Now, the timed remap is used first, as CCP Pleognost explains:

Bonus remaps never expire. After the code update, there will be two ways to remap:

  • You will be able to remap normally. This option is only available for use when a year has elapsed from your last “normal remap”.
  • You will be able to instantly remap by using a “bonus remap” – these are the same as the remaps that newbies receive when they create their characters. When switching to the new system, you will keep any bonus remaps you had previously, and these will never expire.

When remapping, the system will first see if you can remap normally (on the annual timer). If you can, it will set your remapping timer and permit you to remap. That timer will then begin ticking down, and, one year later, you will be able to remap normally again.

If your timer is ticking, then the system requires you to use a bonus remap in order to remap your attributes. If you do not have any, you have to wait.

If you elect to use a bonus remap, your timer will not be affected.

Let’s say that you have no bonus remaps at all – you’ve used up your newbie bonus remaps and haven’t received any since.

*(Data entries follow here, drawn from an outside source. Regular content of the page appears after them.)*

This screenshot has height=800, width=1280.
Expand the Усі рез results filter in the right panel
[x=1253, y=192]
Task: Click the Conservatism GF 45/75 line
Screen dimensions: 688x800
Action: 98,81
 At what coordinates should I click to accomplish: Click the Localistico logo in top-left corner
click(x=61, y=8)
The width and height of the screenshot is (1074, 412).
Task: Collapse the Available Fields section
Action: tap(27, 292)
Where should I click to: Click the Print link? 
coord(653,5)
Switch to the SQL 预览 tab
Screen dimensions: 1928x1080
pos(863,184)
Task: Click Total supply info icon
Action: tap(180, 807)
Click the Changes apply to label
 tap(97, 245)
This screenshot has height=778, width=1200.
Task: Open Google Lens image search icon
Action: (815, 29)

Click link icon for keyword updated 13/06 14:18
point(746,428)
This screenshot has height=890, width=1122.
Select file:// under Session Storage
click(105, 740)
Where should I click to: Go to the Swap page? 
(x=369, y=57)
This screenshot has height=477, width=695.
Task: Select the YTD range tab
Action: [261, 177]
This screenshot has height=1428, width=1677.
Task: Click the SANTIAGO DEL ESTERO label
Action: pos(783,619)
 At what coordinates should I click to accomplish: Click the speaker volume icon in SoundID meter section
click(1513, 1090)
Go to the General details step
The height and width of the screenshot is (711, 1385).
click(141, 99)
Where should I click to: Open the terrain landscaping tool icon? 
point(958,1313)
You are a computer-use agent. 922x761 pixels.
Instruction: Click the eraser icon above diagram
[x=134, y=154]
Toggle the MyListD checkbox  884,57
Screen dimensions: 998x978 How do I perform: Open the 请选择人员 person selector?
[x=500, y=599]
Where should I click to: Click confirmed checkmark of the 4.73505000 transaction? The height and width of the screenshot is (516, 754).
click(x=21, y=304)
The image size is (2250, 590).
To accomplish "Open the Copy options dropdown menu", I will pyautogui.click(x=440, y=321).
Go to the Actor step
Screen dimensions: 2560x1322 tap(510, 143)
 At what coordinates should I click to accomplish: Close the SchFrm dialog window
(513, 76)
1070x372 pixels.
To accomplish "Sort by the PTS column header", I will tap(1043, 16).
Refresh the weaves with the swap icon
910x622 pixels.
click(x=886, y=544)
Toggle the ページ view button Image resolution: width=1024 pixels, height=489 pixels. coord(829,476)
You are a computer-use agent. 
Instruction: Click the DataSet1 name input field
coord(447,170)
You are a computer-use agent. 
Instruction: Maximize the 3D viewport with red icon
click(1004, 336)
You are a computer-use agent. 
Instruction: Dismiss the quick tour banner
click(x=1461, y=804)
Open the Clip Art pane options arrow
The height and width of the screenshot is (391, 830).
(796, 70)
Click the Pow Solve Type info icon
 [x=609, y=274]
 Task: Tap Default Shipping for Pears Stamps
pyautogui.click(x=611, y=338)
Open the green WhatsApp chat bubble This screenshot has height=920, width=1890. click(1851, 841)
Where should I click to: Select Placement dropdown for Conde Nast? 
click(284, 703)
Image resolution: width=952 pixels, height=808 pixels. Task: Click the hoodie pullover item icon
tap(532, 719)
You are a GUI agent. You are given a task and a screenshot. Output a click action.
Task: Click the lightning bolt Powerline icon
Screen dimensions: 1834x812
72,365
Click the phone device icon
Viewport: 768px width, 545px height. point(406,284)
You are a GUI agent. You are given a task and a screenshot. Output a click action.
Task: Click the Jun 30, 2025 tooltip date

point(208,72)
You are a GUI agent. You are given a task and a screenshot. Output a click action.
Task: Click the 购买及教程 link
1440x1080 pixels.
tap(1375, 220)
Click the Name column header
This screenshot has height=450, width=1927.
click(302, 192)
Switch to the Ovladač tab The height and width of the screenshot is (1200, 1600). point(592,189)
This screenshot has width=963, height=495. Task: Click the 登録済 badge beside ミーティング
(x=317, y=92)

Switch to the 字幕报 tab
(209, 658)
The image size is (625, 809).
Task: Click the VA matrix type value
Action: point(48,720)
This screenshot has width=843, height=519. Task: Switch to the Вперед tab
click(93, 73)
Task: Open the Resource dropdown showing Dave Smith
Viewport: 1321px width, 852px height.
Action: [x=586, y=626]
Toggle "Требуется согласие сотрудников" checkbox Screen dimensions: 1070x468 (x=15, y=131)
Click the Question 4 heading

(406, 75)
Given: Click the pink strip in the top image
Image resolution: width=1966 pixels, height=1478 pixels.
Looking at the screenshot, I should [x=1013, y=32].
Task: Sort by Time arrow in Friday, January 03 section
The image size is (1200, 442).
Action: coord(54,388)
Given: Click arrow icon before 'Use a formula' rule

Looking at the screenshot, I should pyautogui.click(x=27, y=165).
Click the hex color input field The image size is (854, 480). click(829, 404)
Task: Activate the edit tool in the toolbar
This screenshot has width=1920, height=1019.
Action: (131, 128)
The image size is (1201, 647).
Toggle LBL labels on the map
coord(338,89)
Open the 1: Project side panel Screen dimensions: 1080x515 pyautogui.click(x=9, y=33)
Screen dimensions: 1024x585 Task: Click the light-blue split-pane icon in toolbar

If you remapped normally on the 1st of December, 2011, you will then have to wait until the 1st of December, 2012 in order to remap again normally.

If you take the neural remapping Christmas gift, then you can use that bonus remap to remap at any time between when you receive the gift and the 1st of December, 2012. If you do so, then you will still be able to remap your attributes normally on the 1st of December, 2012. If you decide to wait until past the 1st of December, 2012 – let’s say to the 2nd of December, 2012, then you will remap normally and not use your bonus remap.

This is a massive buff to neural remaps, and very convenient to new players who face the tension between skilling up essential support skills and essential combat skills but only being remapped for one.

Nice work, CCP


… a shame if it got destroyed

Proof that there’s always a bigger fish:

Report: Customs Office at planet _______ XII has entered reinforced mode
Sent: 2011.12.13 20:57

Customs Office at planet _______ XII has recently entered reinforced mode.

Reinforced mode will end, and the Customs Office will become vulnerable, at 2011.12.15 __:__.

Aggressor: Justin Barta
Aggressor’s Corporation: Spricer
Aggressor’s Alliance: Raiden.


Christmas Gifts

CCP has released its Christmas gift for 2011, and this time, it is allowing players to choose which gift to redeem.

Jester has an analysis of the estimated value of the various gift packs, saving me the trouble, however one gift stands out.

Neural Surgery

  • Attribute Remap

That’s a bold move, especially when you recall what happened last time the idea was floated. However, this is a bit different for one reason:

  1. It’s a gift

What I think will happen is that a large majority of players will select a neural remap, validating CCP’s hunch that, while players generally don’t like the concept of Pay-to-Win, they will happily accept Gifts of Win, and neural remaps are in high demand.

Then CCP will then use the code for the redemption-shop functionality to institute a Player Rewards system like RIFT and many other MMOs have. Same effect (pay CCP money, get delicious rewards) but without the distasteful connotations.